A common condition of the horse is back pain and this can be present with a number of different signs, from discomfort on saddling and mounting to poor performance issues, such as unwillingness to move forward, bucking and jumping problems.
There are a number of different conditions that can cause back pain and the underlying cause may not be in the back.
Last week we were very lucky to host a practical seminar on ‘Understanding Your Horses Back’ with Horses Inside Out.
The day was organised in combination with Colin Mitchell from ScottMitchell Associates, Hexham.
Both practices are members of XLEquine.
Founded by Gillian Higgins, human and equine sports and remedial therapist, Horses Inside Out is an organisation which gives a fascinating insight into equine locomotion from an anatomical perspective.
With the aid of some bones and a well behaved RDA pony, Tosca, Gillian talked about the main features of the skeleton and how it works, before painting it onto Tosca, section by section.
The delegates then went to their pony and tried to replicate the painting, before watching Gillian do the next section.
A vital part of making the painting accurate was careful palpation of the bones under the skin.
Anatomical painting is a unique, fun and informative way to learn about your horse’s skeleton, and this practical workshop focused on the structure and function of the skeleton.
By painting the horses, it makes it much easier to understand limb confirmation and movement, and also gain a different anatomical perspective.

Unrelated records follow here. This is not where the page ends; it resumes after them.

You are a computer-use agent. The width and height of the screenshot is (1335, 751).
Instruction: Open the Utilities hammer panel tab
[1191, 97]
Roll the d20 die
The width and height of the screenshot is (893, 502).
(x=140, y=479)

After everybody had completed their paintings the horses were paraded around the indoor school to give an insight into how the skeletons move during walk, trot and canter.
There was also a competition for the best painted skeleton.
After lunch, Colin and I gave a seminar on the common conditions that affect the back, neck and pelvis on a horse and how to recognise the signs and treatment options available.
The seminar proved very popular and the recurring theme was how important building and maintaining muscle and core strength is, both for preventing back problems, as well as for horses recovering from treatment or surgery.
The live painting was a real hit and it was amazing how competitive it became for the best painting. Even the horses enjoyed all the attention.
The aim of the course was to help everyone understand more about skeletal anatomy, which will enable them to ride, train and manage their horse for optimum health and wellbeing.
As a forward thinking practice we are always looking for new and exciting ways to enhance our client experience, and seminars and practical workshops are no exception.
Thank you to the Pegasus Centre, home to the Morpeth Riding for the Disabled, for allowing us to use their facilities, which were certainly needed with the torrential rain outside.